======== RECORD EXTRACTS ========

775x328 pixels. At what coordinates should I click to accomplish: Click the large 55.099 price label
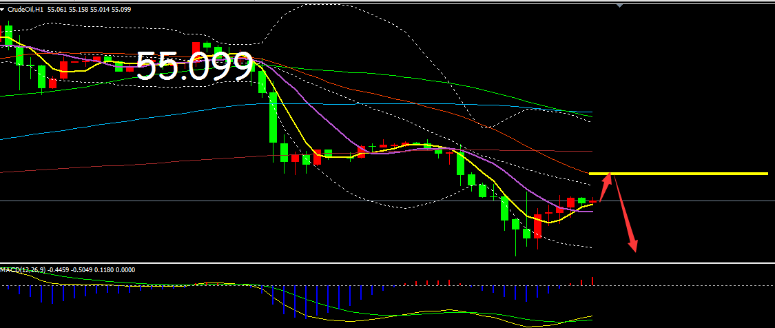click(x=194, y=67)
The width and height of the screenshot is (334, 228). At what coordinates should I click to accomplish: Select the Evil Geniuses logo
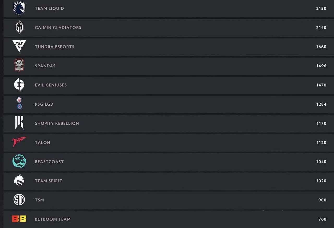point(19,85)
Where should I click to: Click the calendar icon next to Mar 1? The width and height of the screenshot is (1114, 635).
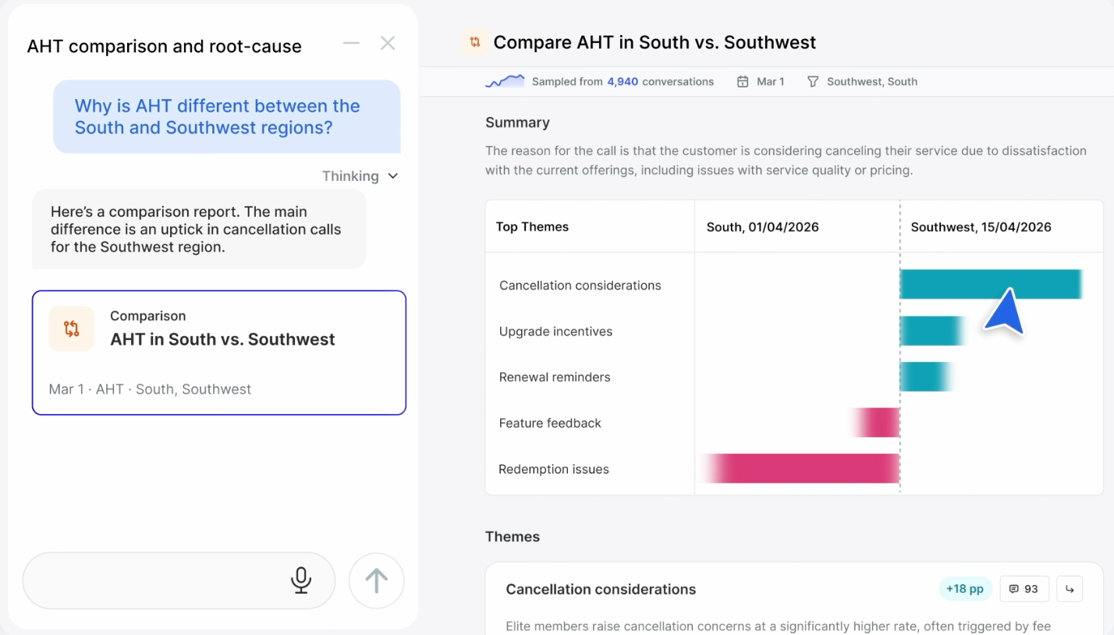coord(743,81)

========

- _WHAT TO WORK ON_:
Pictures stay out; the entries above are to be output exactly as given.

- _WORKED SOLUTION_:
775x328 pixels. At what coordinates should I click to accomplish: Click the large 55.099 price label
click(x=194, y=67)
The width and height of the screenshot is (334, 228). At what coordinates should I click to accomplish: Select the Evil Geniuses logo
point(19,85)
Where should I click to: Click the calendar icon next to Mar 1? The width and height of the screenshot is (1114, 635).
coord(743,81)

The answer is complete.